Insulate the budgetThere is no dignity in holding budget hostage to political point-scoring
The promulgation of the new constitution was expected to usher in a new era of governance, stability and economic prosperity. In that spirit, the stipulation of a fixed date for budget presentation in the constitution to rein in the wayward budgetary process of the last 15 years had offered a measure of respite. In fact, this year’s budget was presented on May 28 as laid down by the constitution. Subsequent endorsement of the Appropriation Bill last week, which we welcomed, had raised hopes of the promised new era of a normalised budgetary process and subsequent improvement in development spending.
But the Maoist withdrawal from the government a day before the remaining bills of the budget were due to be endorsed by Parliament could reignite another vicious cycle of using the budget as leverage for political expediency. The three bills for the next fiscal year—Financial Bill, Bill on Raising Public Debt and Loan and Guarantee Bill—could not be passed on Wednesday as scheduled. While the government already has the spending authority for the next fiscal year, the symbolism of this is huge. It is an attempt to embarrass the outgoing government led by the CPN-UML.

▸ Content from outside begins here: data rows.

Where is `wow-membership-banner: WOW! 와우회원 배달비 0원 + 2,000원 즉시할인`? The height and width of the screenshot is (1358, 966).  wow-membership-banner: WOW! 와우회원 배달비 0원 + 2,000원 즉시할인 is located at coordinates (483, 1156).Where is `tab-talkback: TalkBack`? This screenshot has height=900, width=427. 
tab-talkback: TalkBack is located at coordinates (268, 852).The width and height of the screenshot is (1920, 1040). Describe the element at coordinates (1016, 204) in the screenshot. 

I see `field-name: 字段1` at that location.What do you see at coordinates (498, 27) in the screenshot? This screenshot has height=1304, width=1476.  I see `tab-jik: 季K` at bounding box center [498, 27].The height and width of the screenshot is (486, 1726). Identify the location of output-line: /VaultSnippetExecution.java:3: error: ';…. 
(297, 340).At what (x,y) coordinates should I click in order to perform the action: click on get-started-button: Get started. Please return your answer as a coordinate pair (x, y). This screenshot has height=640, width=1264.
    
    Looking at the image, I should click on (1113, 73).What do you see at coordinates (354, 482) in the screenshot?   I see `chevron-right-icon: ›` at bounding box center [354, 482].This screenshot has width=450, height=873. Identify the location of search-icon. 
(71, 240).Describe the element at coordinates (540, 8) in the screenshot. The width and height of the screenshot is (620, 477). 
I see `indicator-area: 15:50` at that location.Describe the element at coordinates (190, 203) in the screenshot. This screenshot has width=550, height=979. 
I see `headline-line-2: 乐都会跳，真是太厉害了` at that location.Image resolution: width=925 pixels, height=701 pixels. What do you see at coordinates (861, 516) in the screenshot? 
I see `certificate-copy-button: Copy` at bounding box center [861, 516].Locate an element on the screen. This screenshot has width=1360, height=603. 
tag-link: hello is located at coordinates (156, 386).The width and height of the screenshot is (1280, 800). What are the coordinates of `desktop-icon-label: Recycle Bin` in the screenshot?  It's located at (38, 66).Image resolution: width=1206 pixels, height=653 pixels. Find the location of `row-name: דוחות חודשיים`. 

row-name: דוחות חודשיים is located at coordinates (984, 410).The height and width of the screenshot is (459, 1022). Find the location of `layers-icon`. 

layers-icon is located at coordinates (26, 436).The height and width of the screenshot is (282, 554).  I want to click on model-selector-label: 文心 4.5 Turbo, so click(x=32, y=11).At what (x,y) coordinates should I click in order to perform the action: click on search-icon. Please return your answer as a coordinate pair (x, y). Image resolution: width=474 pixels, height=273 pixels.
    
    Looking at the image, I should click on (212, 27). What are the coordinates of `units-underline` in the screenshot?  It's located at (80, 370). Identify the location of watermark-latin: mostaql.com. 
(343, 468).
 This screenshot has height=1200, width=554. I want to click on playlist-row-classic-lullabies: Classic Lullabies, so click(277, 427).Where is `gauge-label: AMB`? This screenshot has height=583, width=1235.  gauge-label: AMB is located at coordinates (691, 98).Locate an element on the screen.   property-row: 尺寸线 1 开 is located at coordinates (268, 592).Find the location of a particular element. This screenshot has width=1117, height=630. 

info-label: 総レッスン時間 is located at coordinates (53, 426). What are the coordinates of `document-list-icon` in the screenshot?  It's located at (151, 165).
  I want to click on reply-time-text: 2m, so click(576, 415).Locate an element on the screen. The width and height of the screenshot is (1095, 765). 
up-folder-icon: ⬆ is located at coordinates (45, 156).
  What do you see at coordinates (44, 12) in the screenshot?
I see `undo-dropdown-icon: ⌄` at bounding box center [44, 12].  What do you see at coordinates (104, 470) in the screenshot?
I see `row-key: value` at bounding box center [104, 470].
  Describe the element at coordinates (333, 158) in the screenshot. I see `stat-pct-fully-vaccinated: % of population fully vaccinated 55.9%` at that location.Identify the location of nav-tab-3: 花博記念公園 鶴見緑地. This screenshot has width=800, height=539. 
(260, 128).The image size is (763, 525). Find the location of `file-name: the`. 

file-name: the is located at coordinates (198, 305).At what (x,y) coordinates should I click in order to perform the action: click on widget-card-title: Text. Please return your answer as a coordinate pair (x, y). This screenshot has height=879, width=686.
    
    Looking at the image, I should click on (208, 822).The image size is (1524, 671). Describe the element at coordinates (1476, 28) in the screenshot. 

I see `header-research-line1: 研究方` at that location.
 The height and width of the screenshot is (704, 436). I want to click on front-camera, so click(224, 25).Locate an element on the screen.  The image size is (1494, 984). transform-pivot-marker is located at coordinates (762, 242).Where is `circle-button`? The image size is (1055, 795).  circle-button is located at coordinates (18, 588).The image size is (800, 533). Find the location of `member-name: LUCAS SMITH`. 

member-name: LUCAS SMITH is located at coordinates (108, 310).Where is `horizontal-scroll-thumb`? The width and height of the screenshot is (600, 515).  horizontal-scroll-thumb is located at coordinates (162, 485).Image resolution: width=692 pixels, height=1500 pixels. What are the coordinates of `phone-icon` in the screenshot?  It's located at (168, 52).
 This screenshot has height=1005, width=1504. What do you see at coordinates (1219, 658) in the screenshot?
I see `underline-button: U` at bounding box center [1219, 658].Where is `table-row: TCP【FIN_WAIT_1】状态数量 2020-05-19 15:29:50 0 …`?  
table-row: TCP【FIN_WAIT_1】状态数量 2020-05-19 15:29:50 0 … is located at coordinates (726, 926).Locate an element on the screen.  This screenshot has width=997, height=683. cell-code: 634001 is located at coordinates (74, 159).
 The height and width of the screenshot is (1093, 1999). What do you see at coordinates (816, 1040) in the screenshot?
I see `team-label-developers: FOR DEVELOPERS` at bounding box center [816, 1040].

This will set a wrong precedent and would inspire opposition parties in the future to repeat the strategy to bring the government to its knees. This threatens to continue another era of a neglected and sluggish development process. The CPN (Maoist Centre) was part of the coalition that presented the budget and it should take ownership of implementing the budget. As a party likely to lead the next government, it should show that it is serious about governance. For far too long, our parties have resorted to a cherry-picking approach to governance. After all every government inherits something it may not necessarily like from the previous one. In the current case, the transfer of power should not put a hold on development activities already endorsed by a majority in Parliament, including 82 Maoist parliamentarians.
The cumulative effect of delayed budgets on development activities continues to be damaging. Already reeling with under-spending of development funds and massive destruction after the earthquake, Nepal can ill afford another cycle of destructive politics that provides little relief to the public. Citizens of the country expect their parties and leaders to act responsibly and do the job they are elected for. Although principled politics increasingly seems to be an oxymoron, it is not too much for people to expect sincere action on bigger issues like the budget. We call on all the political parties to insulate the budgetary process from political bargaining. The Nepali Congress and the CPN (Maoist Centre) should keep in mind that their move now could come back to haunt them later.